Screenshot and document pointing data
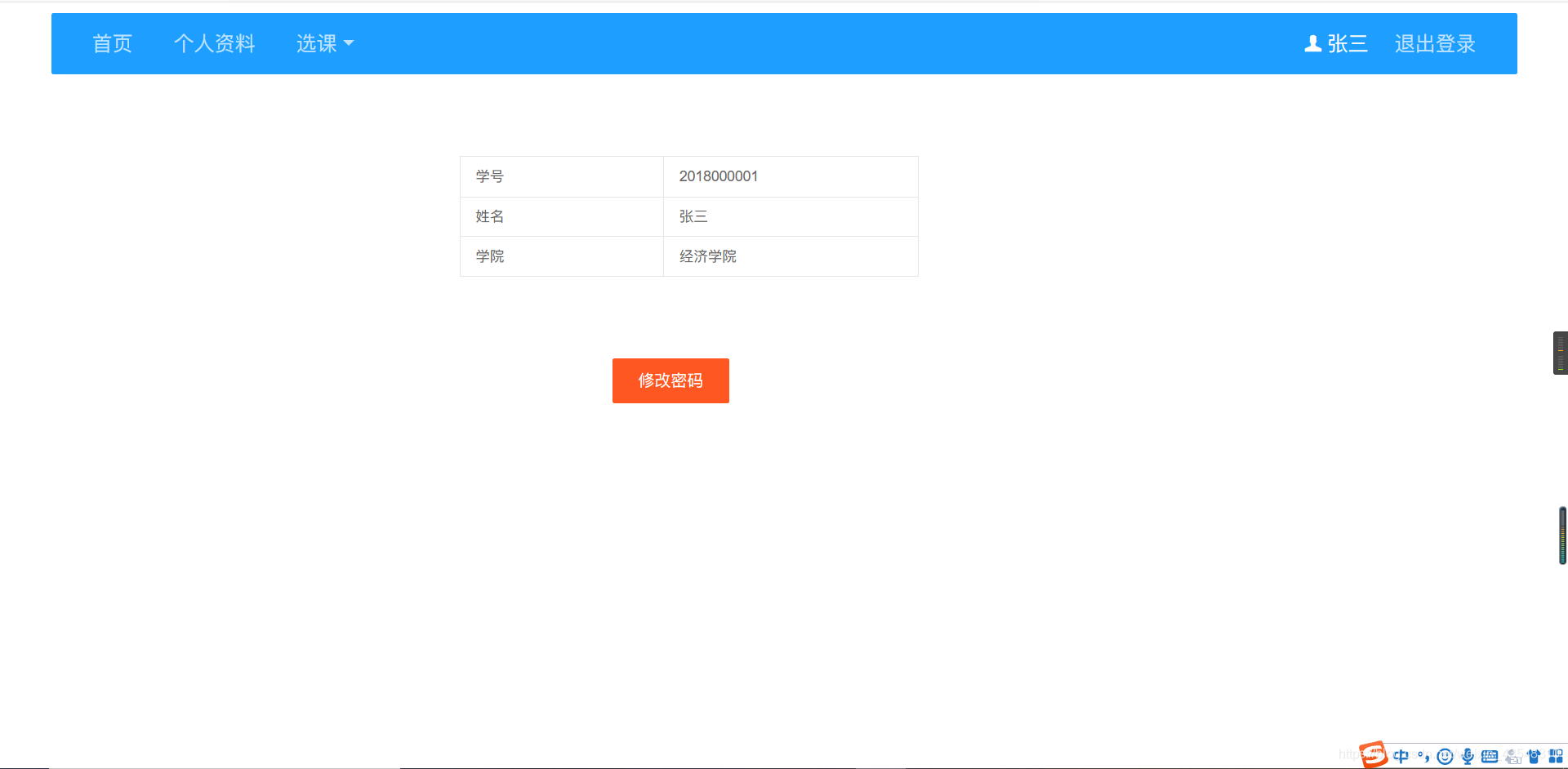Click the Sogou input method logo
The height and width of the screenshot is (769, 1568).
click(x=1374, y=755)
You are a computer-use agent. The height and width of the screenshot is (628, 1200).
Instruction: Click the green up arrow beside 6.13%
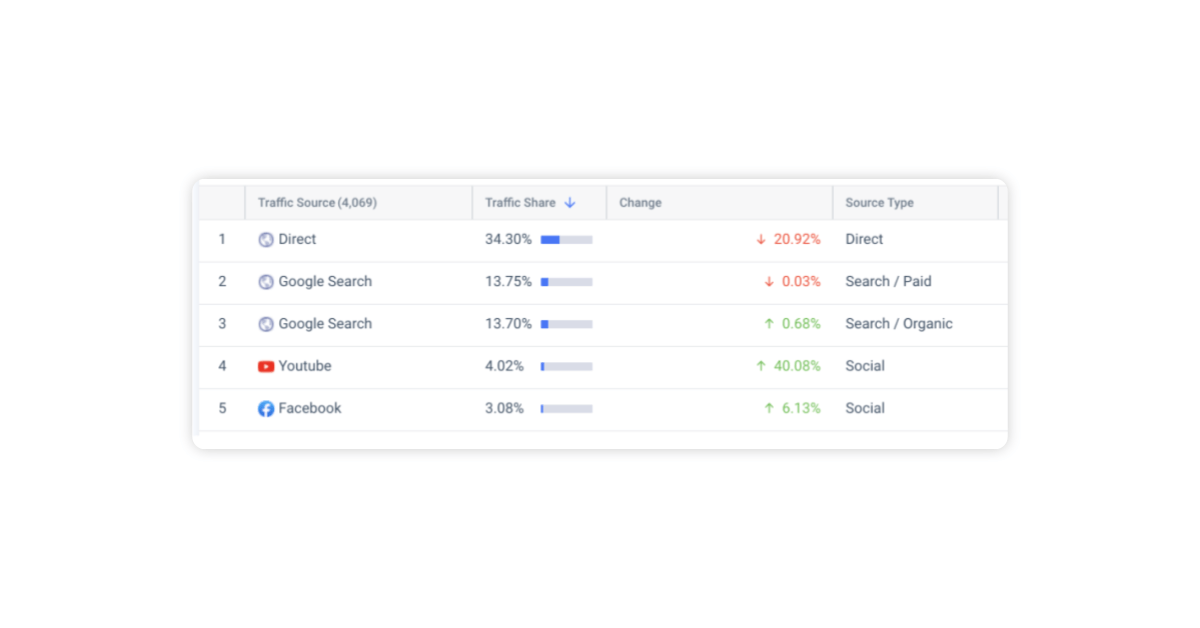(x=768, y=408)
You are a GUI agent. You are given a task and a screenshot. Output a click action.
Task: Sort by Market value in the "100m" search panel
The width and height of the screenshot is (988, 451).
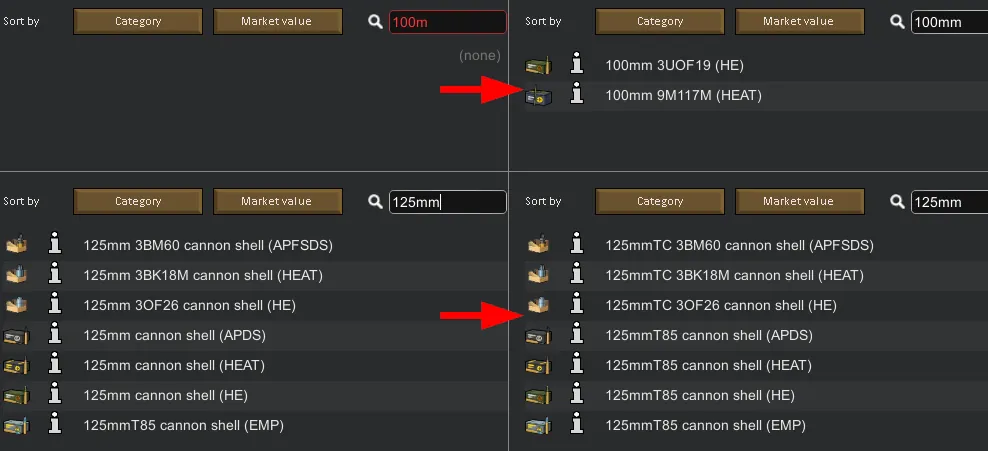pyautogui.click(x=276, y=21)

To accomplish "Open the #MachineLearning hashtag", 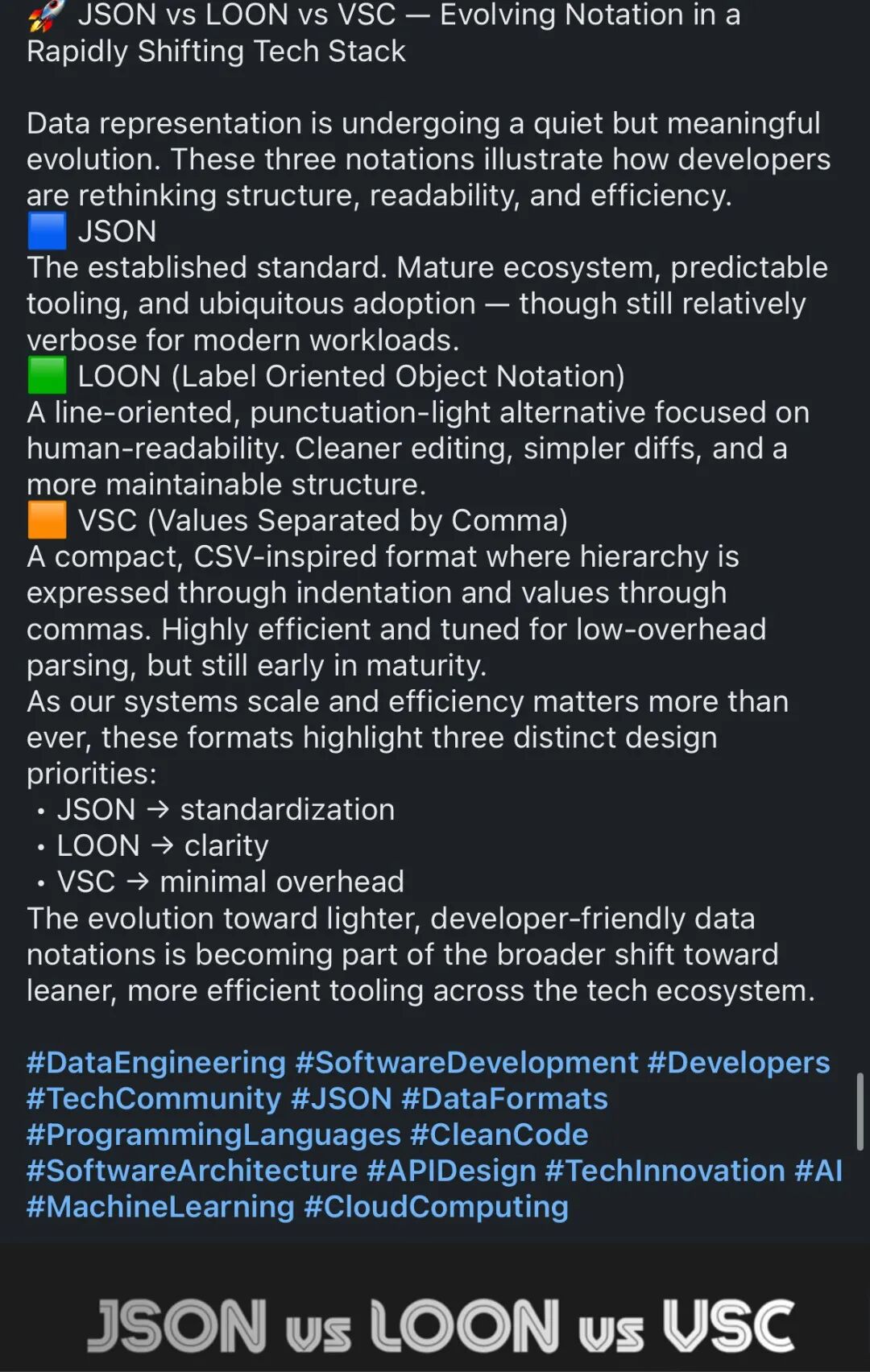I will click(x=160, y=1207).
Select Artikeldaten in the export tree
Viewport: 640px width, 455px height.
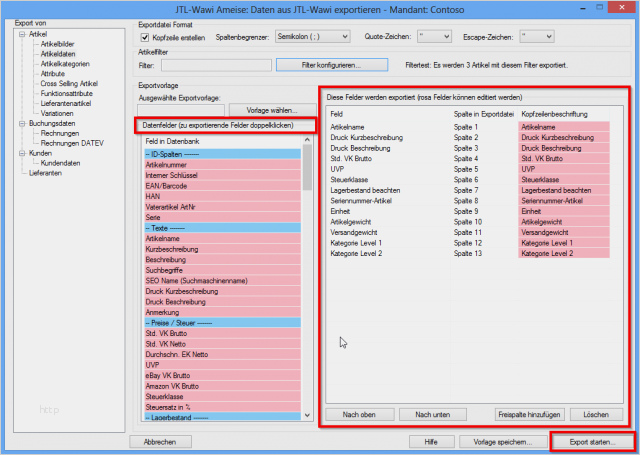[58, 54]
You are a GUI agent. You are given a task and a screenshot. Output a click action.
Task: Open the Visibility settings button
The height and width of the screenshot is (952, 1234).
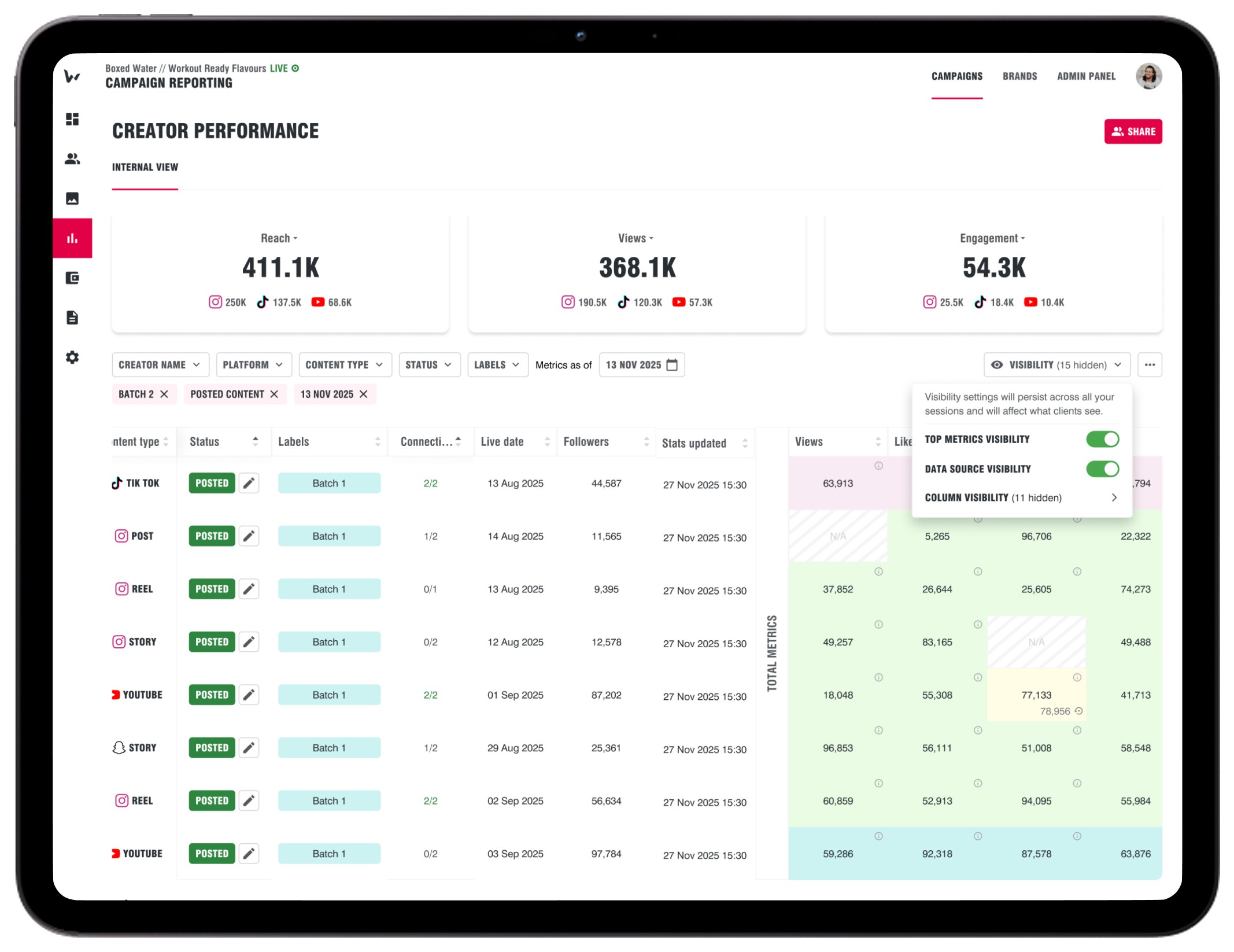[1056, 365]
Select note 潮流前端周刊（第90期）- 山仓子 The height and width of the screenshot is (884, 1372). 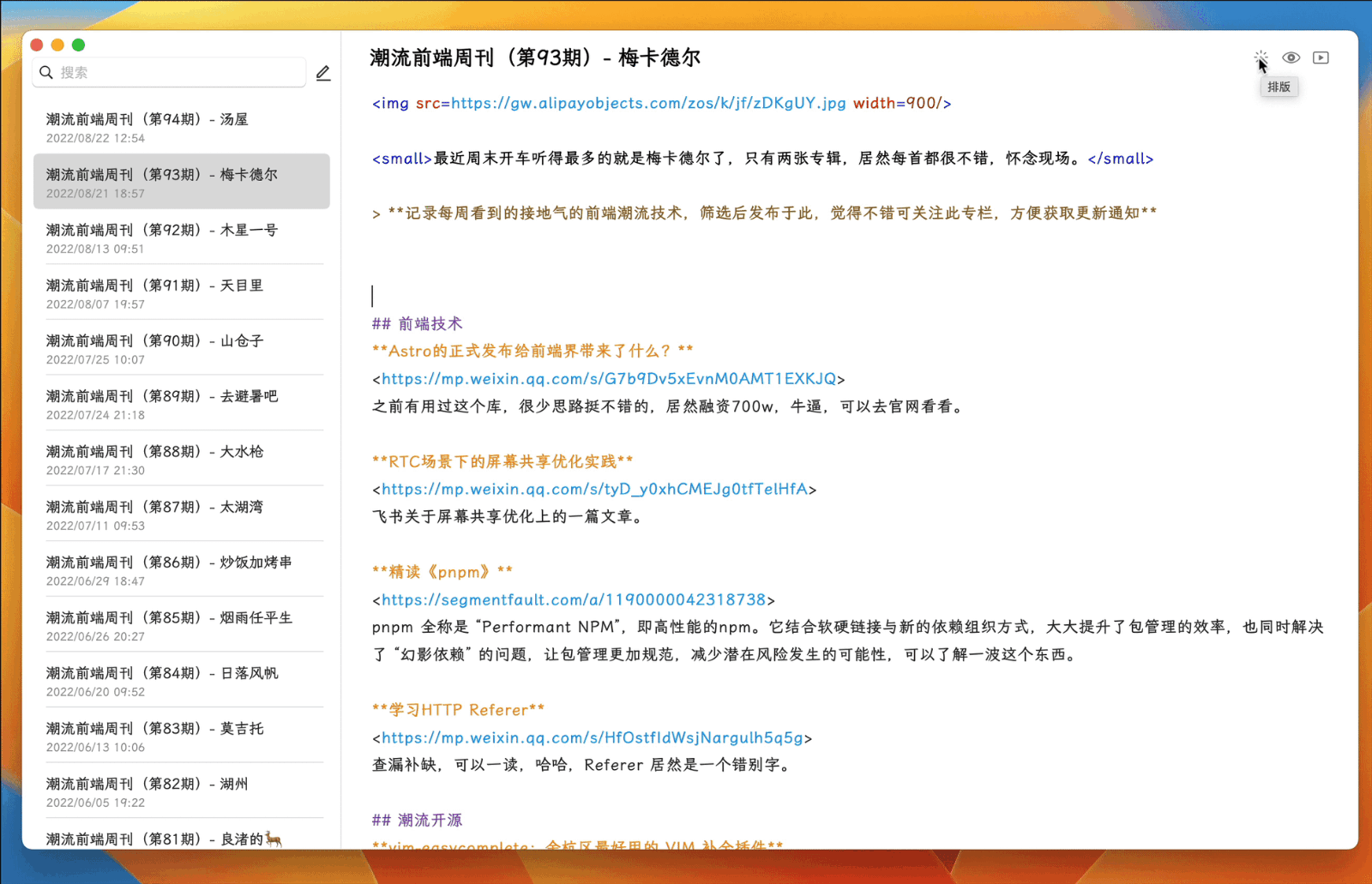click(182, 347)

Work to complete: Copy the items word for word, from the start through the line that contains "pyautogui.click(x=276, y=21)", with both ends included. Leave the pictures out of your copy.

Result of this task:
Click the Sogou input method logo
The height and width of the screenshot is (769, 1568).
click(x=1374, y=755)
You are a computer-use agent. The height and width of the screenshot is (628, 1200).
Instruction: Click the green up arrow beside 6.13%
(x=768, y=408)
You are a GUI agent. You are given a task and a screenshot. Output a click action.
Task: Sort by Market value in the "100m" search panel
The width and height of the screenshot is (988, 451).
pyautogui.click(x=276, y=21)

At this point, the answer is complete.